First, initialisation:
client_session = new addon.SecureSession(client_id, client_keypair.private(), function(id) { // get public key for specified id from file, database, etc. return public_key; }); data = client_session.connectRequest() do { // send data to peer // receive response from peer data = client_session.unwrap(response); } while(!client_session.isEstablished());
After the loop finishes, Secure Session is established and is ready to be used.
To encrypt the outgoing message, use:
encrypted_message = client_session.wrap(message); // send encrypted_message by any preferred method
To decrypt the received message, use:
// receive encrypted_message from peer message = client_session.unwrap(encrypted_message)
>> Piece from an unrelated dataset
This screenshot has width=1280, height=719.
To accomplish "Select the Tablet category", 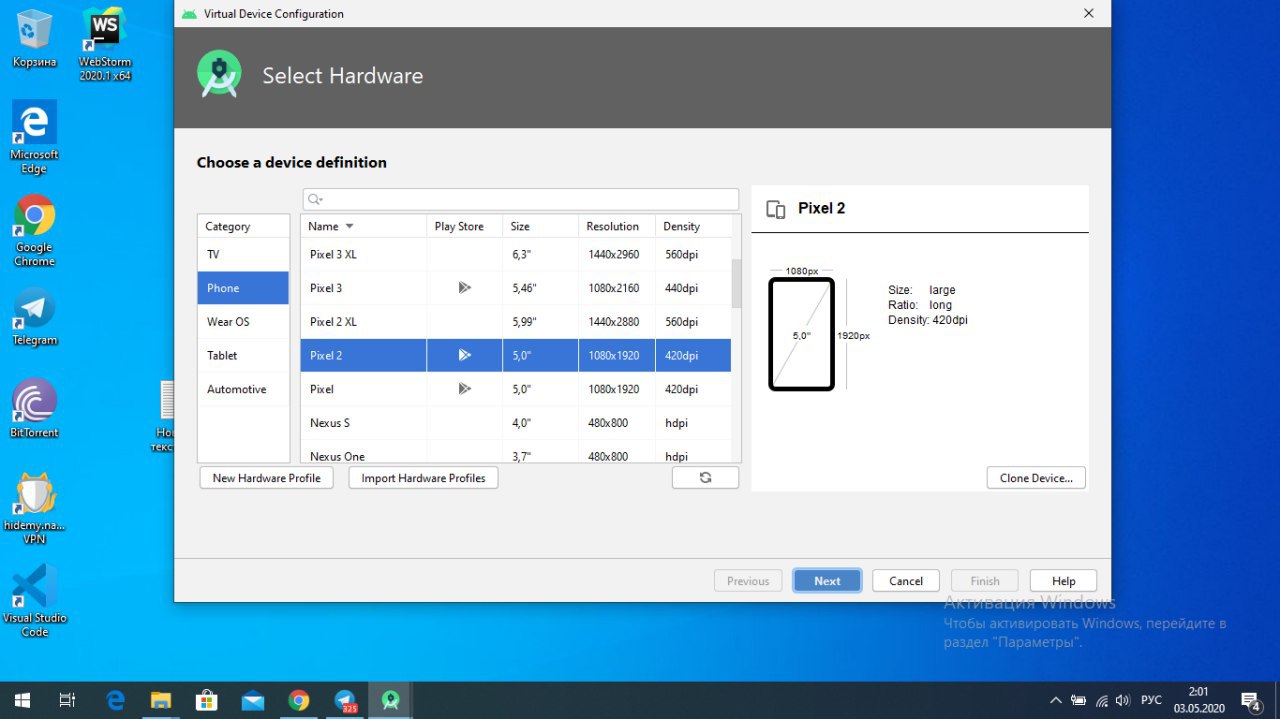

First, initialise everything.
server_session = new addon.SecureSession(server_id, server_keypair.private(), function(id) { // get public key for specified id from file, database, etc. return public_key; }); while(!client_session.isEstablished()) { // receive response from peer data = client_session.unwrap(response); // send data to peer }
Secure Session is ready. See the full example available in docs/examples/js
Secure Comparator is an interactive protocol for two parties that compares whether they share the same secret or not. It is built around a Zero Knowledge Proof-based protocol (Socialist Millionaire's Protocol), with a number of security enhancements.
Secure Comparator is transport-agnostic and only requires the user(s) to pass messages in a certain sequence. The protocol itself is ingrained into the functions and requires minimal integration efforts from the developer.
Secure Comparator has two parties — called client and server — the only difference between them is in who starts the comparison.
var themis = require('jsthemis'); var client = new themis.SecureComparator(new Buffer("shared secret")); var data = client.beginCompare() while (!client.isCompareComplete()) { // send data on server and receive response sendDataOnServer(data); data = receiveFromServer(); // proceed and send again data = client.proceedCompare(data); }
After the loop finishes, the comparison is over and its result can be checked calling isMatch():
if (client.isMatch()) { // secrets match } else { // secrets don't match }
Server part can be described in any language, let's pretend that both client and server are using Swift.
var themis = require('jsthemis'); var server = new themis.SecureComparator(new Buffer("shared secret")); var data; while (!server.isCompareComplete()) { // receive from client data = receiveFromClient(); // proceed and send again data = server.proceedCompare(data); }
After the loop finishes, the comparison is over and its result can be checked calling status:
if (server.isMatch()) { // secrets match } else { // secrets don't match }
This is it. See the full examples available in docs/examples/js.